Ieri l’Unione europea ha pubblicato le nuove linee guida sulle sanzioni contro la Russia. Secondo le ultime indicazioni, le sanzioni non impediscono agli importatori di gas di aprire nuovi conti correnti e quindi le condizioni poste da Putin sono soddisfatte. Le società europee potranno continuare a importare gas dalla Russia.
La prosecuzione del conflitto in Ucraina e il suo allargamento, con l’ingresso di nuovi membri nella Nato non ha per ora fermato i flussi di gas. Nelle ultime settimane, soprattutto dalla Germania, sono circolate stime preoccupanti sull’impatto di un possibile blocco; uno studio dell’università di Mannheim, ripreso tra gli altri dal Financial Times qualche giorno fa, calcolava un impatto del 12% del Pil tedesco nell’ipotesi peggiore. Qualche settimana prima l’ad di Basf dichiarava che lo stop alle forniture avrebbe causato in Germania la “peggiore crisi economica” dalla fine della Seconda guerra mondiale; una crisi che “distruggerebbe la nostra prosperità”.
Il prezzo del gas in Europa si è raffreddato dopo la notizia, anche se rimane 4-5 volte superiore all’inizio della crisi. La prosecuzione delle importazioni è una buona notizia; nel breve termine evita lo spettro di razionamenti e ulteriori rincari che avrebbero minato in particolare il sistema industriale tedesco e italiano e la qualità della vita dei cittadini europei già alle prese con il caro bollette e l’inflazione. Nel medio-lungo periodo il problema non viene risolto.
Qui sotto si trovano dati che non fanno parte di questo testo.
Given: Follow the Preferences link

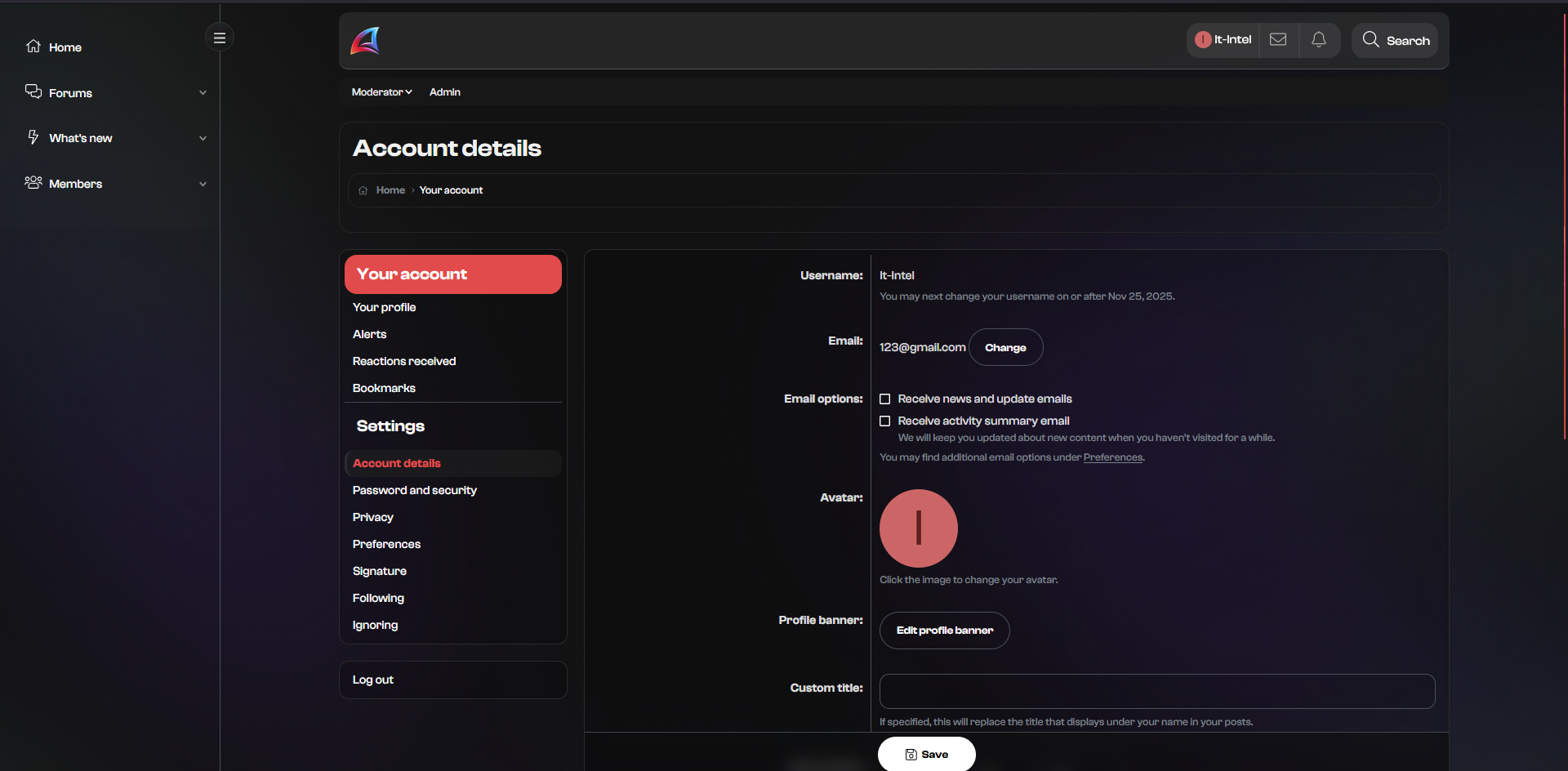Looking at the screenshot, I should click(x=1112, y=457).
L’Europa continuerà a pagare decine di miliardi di euro all’anno a Mosca, ma a causa delle sanzioni il numero di beni che la Russia può acquistare in Europa è una frazione rispetto al 2021. La Russia potrebbe accumulare riserve in euro sole scommettendo su una normalizzazione dei rapporti; diversamente le riserve in euro rimarrebbero esposte alle decisione di un’entità “nemica” e per questo inaffidabile. Qualsiasi sia il tecnicismo scelto per mantenere i flussi di gas, la Russia si ritrova con il problema del rafforzamento della sua valuta e l’Europa con l’indebolimento della sua perché lo scambio commerciale è quasi a senso unico. L’Europa potrebbe alzare i tassi e invertire il Qe causando una recessione e mettendo sotto tensione l’euro oppure stampare moneta peggiorando l’inflazione. In questo secondo caso sarebbe il Paese esportatore a “protestare”. Alla fine la Russia non potrà fare altro che chiedere un aggiustamento strutturale che bilanci lo squilibrio o esportando di meno o chiedendo pagamenti più affidabili rispetto all’euro.
Lo squilibrio può essere risolto solo dalla fine delle sanzioni che consenta, per esempio, alle società europee di vendere in Russia incassando rubli con cui pagare il gas. Fuori da questa ipotesi, la fine delle sanzioni, rimane lo squilibrio di uno scambio commerciale che avviene in un’unica direzione: il gas russo che entra in Europa senza beni europei venduti in Russia.
Dal punto di vista “politico” sono chiare due cose. La prima è che senza il gas russo l’economia europea non può sopravvivere e che per provare a svincolarsi servono anni. La seconda, più importante, è che l’accordo di ieri è una finestra aperta su una possibile normalizzazione, su una “pace” che non può non essere anche economica e commerciale. È una finestra che, a queste condizioni, e cioè con le sanzioni, non può rimanere aperta indefinitamente. A queste condizioni si può chiudere per un ulteriore inasprimento del conflitto o anche solo per inerzia.
Il tempo non gioca a favore dell’Europa perché nel nuovo mondo in cui gli Stati mettono davanti a tutto la sicurezza energetica e alimentare, chi non ha le risorse o non riesce a difendere le proprie catene di fornitura ha il tempo contato.